>>

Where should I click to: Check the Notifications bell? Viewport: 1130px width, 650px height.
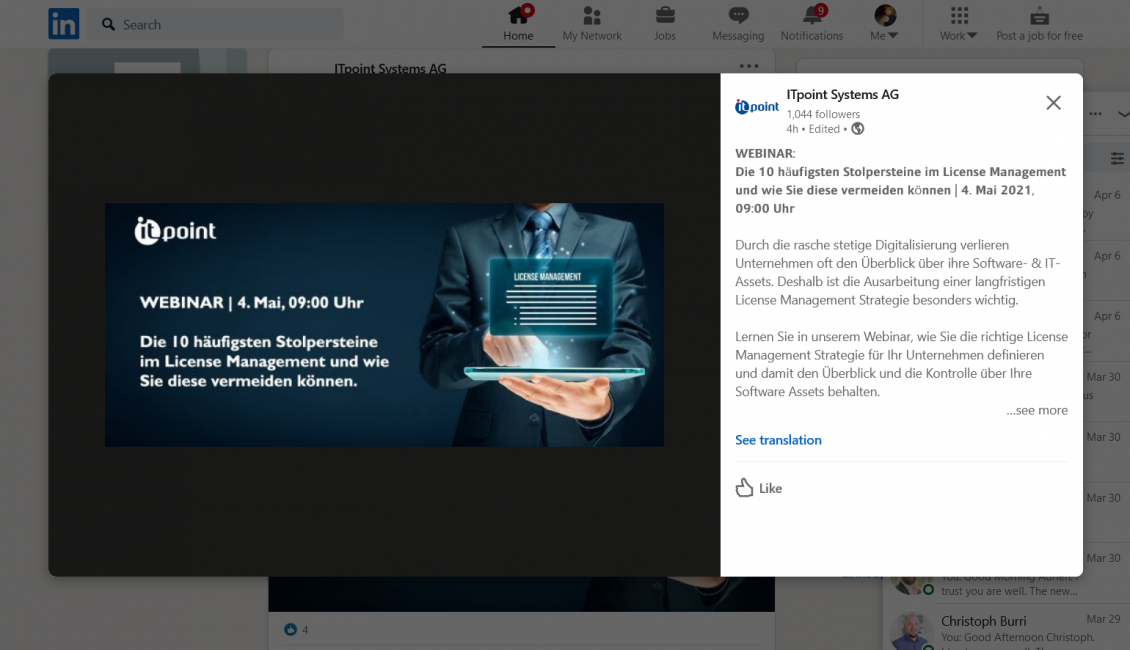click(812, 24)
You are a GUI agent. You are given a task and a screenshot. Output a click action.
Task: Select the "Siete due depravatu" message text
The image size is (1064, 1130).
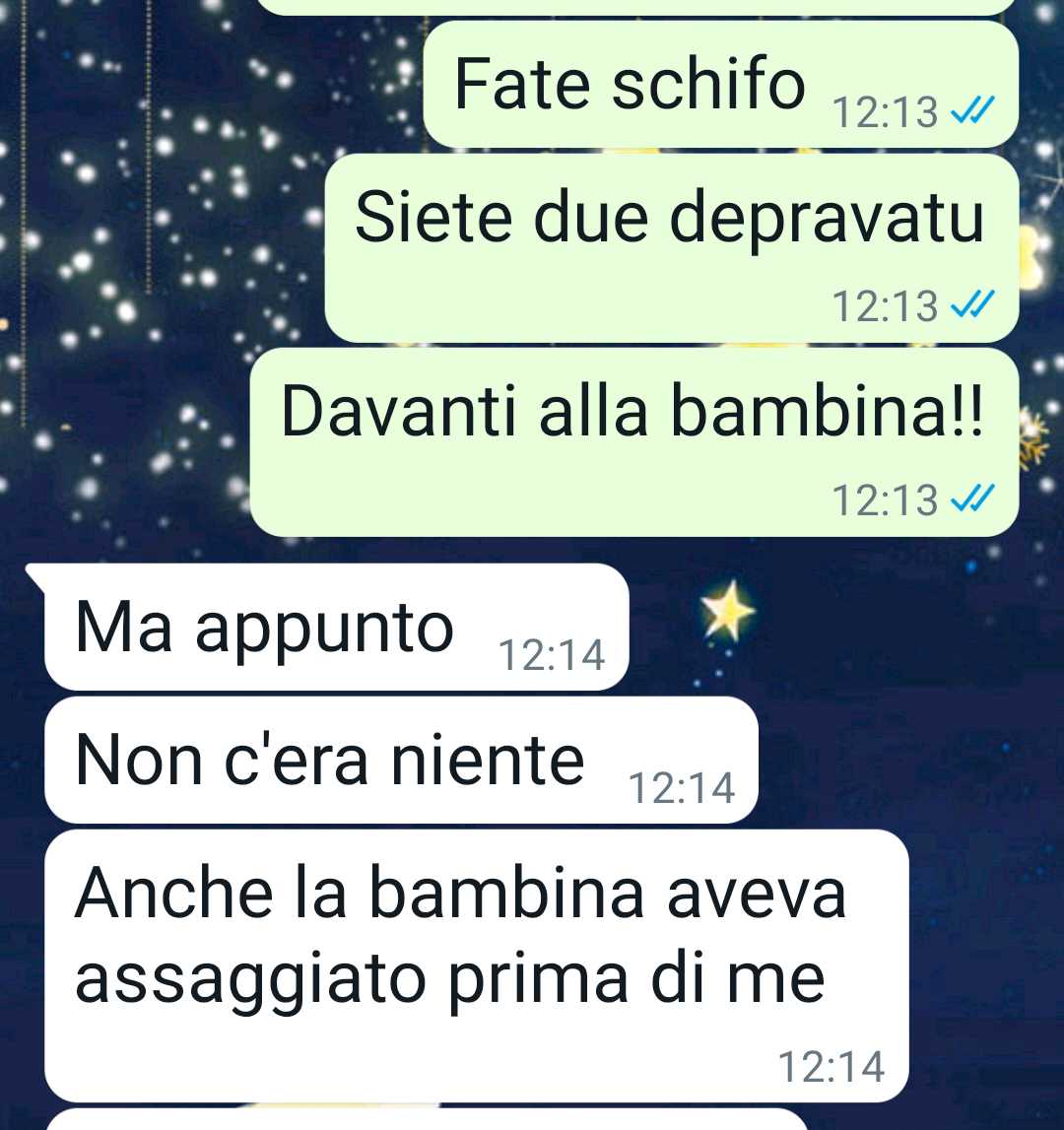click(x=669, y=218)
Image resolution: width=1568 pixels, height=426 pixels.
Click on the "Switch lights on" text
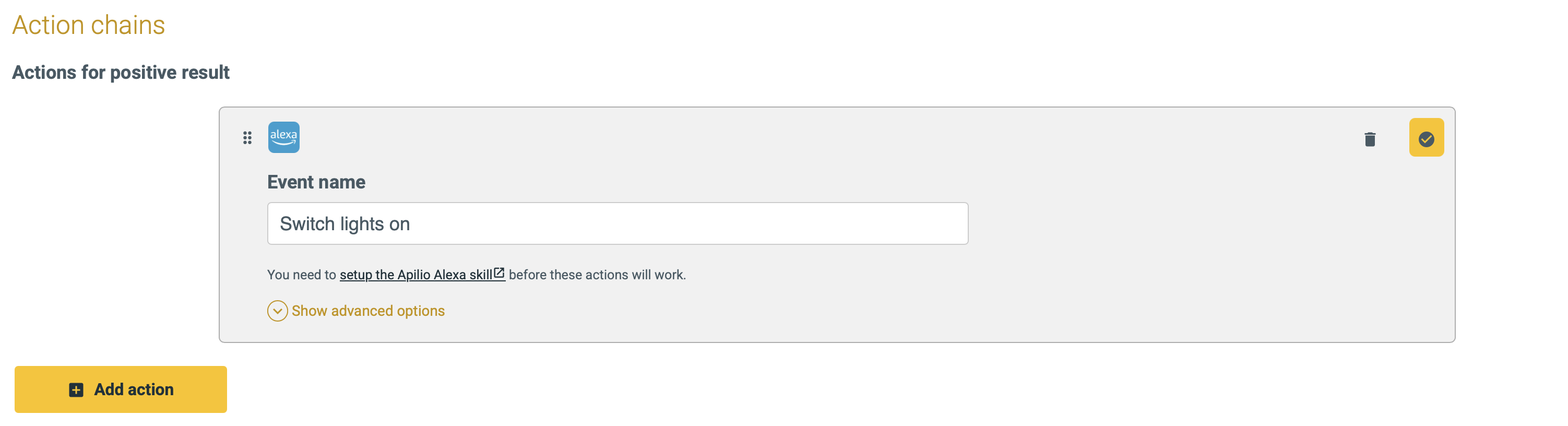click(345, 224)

<<

Your objective =
Rewrite the listing above as a JSON list of strings with one string per line. Leave out blank lines and the pictures.

Answer for the task =
[
  "Where should I click to: Check the Notifications bell? Viewport: 1130px width, 650px height.",
  "click(812, 24)",
  "You are a GUI agent. You are given a task and a screenshot. Output a click action.",
  "Task: Select the \"Siete due depravatu\" message text",
  "The image size is (1064, 1130).",
  "click(x=669, y=218)",
  "Image resolution: width=1568 pixels, height=426 pixels.",
  "Click on the \"Switch lights on\" text",
  "click(345, 224)"
]